##### ENTRIES SUPPLIED

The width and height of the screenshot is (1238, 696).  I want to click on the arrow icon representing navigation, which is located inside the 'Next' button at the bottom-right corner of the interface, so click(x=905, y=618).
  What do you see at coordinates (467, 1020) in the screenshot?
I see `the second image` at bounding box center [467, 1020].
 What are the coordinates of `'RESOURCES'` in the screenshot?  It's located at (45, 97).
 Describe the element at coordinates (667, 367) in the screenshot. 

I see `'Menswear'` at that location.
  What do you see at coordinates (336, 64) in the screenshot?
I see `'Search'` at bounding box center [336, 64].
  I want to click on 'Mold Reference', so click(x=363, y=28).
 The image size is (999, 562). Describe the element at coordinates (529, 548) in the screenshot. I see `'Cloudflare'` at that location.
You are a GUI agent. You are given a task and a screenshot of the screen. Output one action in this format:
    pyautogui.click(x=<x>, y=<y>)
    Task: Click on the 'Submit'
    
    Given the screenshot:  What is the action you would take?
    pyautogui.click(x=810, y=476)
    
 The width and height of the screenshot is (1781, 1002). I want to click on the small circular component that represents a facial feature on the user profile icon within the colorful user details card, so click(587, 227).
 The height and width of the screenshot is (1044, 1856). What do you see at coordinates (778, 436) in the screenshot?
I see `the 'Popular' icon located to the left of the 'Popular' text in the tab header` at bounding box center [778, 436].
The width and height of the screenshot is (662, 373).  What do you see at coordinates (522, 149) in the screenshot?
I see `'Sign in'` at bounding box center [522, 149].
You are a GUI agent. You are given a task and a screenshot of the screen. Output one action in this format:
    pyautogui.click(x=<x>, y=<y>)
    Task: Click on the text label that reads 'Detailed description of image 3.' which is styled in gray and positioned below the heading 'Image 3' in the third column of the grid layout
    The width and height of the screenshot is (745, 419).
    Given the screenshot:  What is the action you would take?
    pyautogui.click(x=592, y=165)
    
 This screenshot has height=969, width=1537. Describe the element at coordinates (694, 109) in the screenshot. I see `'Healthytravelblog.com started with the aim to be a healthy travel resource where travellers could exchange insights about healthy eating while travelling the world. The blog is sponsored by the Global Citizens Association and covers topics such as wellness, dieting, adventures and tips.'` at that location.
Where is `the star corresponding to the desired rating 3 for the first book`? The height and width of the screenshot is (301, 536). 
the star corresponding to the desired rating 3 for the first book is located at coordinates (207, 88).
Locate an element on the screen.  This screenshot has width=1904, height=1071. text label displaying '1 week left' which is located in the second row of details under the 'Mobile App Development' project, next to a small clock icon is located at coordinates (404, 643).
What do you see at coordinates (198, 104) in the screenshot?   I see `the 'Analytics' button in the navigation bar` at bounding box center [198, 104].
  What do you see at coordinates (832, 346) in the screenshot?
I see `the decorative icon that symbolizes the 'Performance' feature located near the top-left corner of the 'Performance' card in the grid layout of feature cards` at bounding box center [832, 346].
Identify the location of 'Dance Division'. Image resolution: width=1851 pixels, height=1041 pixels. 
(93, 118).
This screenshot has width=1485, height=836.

##########

WHAT IS BEING ASKED: Reproduce verbatim the stretch of the data from its beginning through the line that contains "center [336, 64].", including that line.

ANSWER TO THE TASK:
The width and height of the screenshot is (1238, 696).  I want to click on the arrow icon representing navigation, which is located inside the 'Next' button at the bottom-right corner of the interface, so click(x=905, y=618).
  What do you see at coordinates (467, 1020) in the screenshot?
I see `the second image` at bounding box center [467, 1020].
 What are the coordinates of `'RESOURCES'` in the screenshot?  It's located at (45, 97).
 Describe the element at coordinates (667, 367) in the screenshot. 

I see `'Menswear'` at that location.
  What do you see at coordinates (336, 64) in the screenshot?
I see `'Search'` at bounding box center [336, 64].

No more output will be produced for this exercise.